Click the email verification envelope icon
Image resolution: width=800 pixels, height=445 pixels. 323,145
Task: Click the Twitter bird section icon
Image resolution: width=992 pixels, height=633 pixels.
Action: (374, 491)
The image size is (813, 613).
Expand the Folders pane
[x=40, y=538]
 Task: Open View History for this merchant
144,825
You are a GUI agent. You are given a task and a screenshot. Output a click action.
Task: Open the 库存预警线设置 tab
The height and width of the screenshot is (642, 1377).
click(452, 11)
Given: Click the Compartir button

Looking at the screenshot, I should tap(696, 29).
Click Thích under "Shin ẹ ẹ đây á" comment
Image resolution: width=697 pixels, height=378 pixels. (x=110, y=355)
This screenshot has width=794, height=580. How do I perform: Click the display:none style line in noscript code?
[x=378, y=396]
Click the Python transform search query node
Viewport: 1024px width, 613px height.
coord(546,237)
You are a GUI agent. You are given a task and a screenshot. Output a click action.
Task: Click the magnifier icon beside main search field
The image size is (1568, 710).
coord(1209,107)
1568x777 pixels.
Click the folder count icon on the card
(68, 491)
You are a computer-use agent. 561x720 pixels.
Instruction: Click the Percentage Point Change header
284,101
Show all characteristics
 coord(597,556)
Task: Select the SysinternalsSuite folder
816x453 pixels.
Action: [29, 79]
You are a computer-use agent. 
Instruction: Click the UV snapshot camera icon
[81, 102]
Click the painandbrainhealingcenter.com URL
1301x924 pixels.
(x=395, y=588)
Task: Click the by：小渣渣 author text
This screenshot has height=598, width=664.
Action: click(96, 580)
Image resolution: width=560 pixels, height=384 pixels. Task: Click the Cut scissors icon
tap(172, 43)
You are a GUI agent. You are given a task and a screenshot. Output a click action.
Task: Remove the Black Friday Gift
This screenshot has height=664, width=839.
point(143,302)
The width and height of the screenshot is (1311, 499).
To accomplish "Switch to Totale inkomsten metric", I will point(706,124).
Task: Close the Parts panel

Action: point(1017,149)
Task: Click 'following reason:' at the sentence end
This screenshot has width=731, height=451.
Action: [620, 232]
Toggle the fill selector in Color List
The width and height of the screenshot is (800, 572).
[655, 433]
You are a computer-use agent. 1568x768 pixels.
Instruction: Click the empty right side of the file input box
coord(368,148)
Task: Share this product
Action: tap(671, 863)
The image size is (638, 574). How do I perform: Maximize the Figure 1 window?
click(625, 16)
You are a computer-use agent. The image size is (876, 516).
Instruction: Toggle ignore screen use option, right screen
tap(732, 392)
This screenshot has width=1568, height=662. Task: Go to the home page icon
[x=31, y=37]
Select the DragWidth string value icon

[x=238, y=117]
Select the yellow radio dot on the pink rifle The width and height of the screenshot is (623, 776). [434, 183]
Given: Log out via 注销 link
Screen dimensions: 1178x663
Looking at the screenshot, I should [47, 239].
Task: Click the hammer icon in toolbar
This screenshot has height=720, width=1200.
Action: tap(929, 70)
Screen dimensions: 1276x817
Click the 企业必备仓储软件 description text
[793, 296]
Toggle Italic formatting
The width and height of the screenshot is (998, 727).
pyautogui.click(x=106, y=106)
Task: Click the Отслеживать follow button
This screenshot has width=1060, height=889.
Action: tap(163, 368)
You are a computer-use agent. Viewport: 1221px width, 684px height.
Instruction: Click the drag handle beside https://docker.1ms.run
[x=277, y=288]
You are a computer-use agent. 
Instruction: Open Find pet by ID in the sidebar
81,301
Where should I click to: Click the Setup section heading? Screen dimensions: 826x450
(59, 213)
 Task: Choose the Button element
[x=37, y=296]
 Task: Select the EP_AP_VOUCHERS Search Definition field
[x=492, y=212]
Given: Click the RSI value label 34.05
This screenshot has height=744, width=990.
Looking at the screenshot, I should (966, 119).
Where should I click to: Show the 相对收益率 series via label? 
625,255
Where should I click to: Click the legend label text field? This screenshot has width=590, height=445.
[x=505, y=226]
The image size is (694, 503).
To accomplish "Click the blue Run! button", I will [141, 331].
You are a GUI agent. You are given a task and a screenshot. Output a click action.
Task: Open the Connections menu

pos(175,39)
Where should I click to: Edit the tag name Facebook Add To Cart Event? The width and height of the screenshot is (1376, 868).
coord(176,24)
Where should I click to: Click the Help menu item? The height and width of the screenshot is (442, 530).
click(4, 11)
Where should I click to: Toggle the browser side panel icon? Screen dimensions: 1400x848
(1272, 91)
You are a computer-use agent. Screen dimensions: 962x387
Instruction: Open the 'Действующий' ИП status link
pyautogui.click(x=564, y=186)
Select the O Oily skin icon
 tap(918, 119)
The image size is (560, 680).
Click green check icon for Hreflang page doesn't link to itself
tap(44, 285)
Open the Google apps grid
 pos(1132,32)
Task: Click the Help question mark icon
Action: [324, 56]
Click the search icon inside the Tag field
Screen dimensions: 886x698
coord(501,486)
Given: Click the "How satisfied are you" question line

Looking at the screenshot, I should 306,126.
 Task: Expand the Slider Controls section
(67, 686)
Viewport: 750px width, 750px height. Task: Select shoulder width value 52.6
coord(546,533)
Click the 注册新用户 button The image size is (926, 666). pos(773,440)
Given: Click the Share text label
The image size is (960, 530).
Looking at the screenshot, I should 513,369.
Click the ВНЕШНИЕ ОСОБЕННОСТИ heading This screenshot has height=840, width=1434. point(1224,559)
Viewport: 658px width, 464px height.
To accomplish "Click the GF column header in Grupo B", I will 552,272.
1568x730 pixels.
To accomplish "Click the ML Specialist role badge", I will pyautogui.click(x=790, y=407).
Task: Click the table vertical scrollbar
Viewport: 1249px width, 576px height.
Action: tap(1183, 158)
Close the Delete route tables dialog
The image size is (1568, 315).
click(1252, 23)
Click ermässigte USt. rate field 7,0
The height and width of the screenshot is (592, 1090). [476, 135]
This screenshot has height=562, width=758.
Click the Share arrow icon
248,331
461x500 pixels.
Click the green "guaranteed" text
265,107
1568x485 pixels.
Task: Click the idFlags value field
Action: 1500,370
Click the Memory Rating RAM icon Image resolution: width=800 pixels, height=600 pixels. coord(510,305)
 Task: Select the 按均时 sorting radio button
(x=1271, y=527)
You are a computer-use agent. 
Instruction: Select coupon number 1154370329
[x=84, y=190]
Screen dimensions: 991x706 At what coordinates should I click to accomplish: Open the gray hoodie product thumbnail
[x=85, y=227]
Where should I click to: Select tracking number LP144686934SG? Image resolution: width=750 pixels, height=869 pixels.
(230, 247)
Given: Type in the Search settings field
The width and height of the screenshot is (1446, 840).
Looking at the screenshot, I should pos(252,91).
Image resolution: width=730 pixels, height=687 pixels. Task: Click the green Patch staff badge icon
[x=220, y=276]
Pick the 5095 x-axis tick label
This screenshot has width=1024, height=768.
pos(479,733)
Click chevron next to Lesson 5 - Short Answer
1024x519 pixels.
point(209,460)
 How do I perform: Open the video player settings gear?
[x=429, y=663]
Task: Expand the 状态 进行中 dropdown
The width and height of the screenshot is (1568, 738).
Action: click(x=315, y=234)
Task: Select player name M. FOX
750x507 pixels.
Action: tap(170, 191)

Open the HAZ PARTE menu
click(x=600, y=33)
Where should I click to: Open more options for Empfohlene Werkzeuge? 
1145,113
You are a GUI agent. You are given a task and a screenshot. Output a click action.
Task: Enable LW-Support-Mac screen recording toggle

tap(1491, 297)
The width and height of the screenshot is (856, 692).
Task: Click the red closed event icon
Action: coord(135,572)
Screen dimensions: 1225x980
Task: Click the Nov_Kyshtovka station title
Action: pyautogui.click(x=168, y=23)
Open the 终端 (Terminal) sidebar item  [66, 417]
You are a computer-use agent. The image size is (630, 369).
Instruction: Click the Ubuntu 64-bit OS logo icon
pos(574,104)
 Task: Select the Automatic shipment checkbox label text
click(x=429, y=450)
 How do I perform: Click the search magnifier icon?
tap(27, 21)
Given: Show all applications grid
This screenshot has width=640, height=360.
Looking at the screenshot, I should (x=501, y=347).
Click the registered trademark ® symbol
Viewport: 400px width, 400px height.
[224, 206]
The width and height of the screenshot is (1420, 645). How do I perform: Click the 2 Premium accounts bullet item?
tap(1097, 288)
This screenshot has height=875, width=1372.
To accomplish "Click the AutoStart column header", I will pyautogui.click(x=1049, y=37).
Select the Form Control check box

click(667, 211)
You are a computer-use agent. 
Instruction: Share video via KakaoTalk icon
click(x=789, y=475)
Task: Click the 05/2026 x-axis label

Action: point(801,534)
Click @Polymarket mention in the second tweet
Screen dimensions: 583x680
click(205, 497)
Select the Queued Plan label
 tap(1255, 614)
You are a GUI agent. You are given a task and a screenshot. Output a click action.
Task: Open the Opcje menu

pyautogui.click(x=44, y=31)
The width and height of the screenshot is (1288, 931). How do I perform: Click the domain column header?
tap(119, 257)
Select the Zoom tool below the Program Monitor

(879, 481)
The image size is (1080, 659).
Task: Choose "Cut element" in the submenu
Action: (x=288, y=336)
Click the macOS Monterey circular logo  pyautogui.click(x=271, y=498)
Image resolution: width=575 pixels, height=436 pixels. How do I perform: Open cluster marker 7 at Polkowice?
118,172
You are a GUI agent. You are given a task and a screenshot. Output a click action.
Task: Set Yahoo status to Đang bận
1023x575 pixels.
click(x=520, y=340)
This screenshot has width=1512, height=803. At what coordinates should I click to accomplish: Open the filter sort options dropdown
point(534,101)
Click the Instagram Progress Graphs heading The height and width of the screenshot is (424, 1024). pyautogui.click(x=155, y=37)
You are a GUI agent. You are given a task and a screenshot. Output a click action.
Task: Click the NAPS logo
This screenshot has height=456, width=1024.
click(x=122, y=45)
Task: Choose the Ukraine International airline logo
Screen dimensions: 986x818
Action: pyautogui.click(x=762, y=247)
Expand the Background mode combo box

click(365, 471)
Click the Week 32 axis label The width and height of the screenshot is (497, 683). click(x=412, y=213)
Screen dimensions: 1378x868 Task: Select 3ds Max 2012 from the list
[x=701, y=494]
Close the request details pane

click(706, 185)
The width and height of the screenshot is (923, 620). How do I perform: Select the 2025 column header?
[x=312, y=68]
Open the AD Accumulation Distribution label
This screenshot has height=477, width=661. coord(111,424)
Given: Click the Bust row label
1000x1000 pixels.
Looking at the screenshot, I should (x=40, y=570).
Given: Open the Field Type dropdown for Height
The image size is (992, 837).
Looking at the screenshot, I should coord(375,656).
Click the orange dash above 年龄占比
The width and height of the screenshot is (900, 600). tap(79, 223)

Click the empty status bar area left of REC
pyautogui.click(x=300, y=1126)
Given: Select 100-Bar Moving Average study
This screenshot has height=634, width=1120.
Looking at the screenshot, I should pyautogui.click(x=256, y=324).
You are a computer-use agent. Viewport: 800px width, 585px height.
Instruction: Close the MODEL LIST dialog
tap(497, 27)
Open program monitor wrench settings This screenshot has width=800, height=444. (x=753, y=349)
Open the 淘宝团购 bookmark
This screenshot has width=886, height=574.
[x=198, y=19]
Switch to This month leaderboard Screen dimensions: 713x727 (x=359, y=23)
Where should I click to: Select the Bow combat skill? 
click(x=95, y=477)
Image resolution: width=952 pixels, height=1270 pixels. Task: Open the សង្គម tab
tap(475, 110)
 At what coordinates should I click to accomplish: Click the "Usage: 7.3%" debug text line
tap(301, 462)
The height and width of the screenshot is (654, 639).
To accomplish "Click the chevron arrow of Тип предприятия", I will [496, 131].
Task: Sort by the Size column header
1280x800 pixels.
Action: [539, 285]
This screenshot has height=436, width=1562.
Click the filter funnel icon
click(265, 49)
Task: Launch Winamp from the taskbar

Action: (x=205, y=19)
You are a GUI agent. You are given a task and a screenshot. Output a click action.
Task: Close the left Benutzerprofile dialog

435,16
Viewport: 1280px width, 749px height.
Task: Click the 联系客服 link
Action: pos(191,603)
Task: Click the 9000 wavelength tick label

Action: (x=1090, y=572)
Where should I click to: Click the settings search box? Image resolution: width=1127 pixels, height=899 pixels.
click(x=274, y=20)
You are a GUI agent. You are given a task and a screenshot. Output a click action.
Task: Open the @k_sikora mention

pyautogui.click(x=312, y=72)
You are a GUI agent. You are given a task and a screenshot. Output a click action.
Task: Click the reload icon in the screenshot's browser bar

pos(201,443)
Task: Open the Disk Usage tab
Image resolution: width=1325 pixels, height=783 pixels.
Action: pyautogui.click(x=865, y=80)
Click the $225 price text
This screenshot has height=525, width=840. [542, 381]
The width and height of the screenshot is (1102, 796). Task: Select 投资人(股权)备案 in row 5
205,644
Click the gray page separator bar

Task statement ▸ From the line holding "Where should I click to: Toggle" to the line holding "Given: Click the Share text label", inclusive, restate each line above exactly as written.

Output below ▸
Where should I click to: Toggle the browser side panel icon? Screen dimensions: 1400x848
(1272, 91)
You are a computer-use agent. Screen dimensions: 962x387
Instruction: Open the 'Действующий' ИП status link
pyautogui.click(x=564, y=186)
Select the O Oily skin icon
 tap(918, 119)
The image size is (560, 680).
Click green check icon for Hreflang page doesn't link to itself
tap(44, 285)
Open the Google apps grid
 pos(1132,32)
Task: Click the Help question mark icon
Action: [324, 56]
Click the search icon inside the Tag field
Screen dimensions: 886x698
coord(501,486)
Given: Click the "How satisfied are you" question line

Looking at the screenshot, I should 306,126.
 Task: Expand the Slider Controls section
(67, 686)
Viewport: 750px width, 750px height. Task: Select shoulder width value 52.6
coord(546,533)
Click the 注册新用户 button The image size is (926, 666). pos(773,440)
Given: Click the Share text label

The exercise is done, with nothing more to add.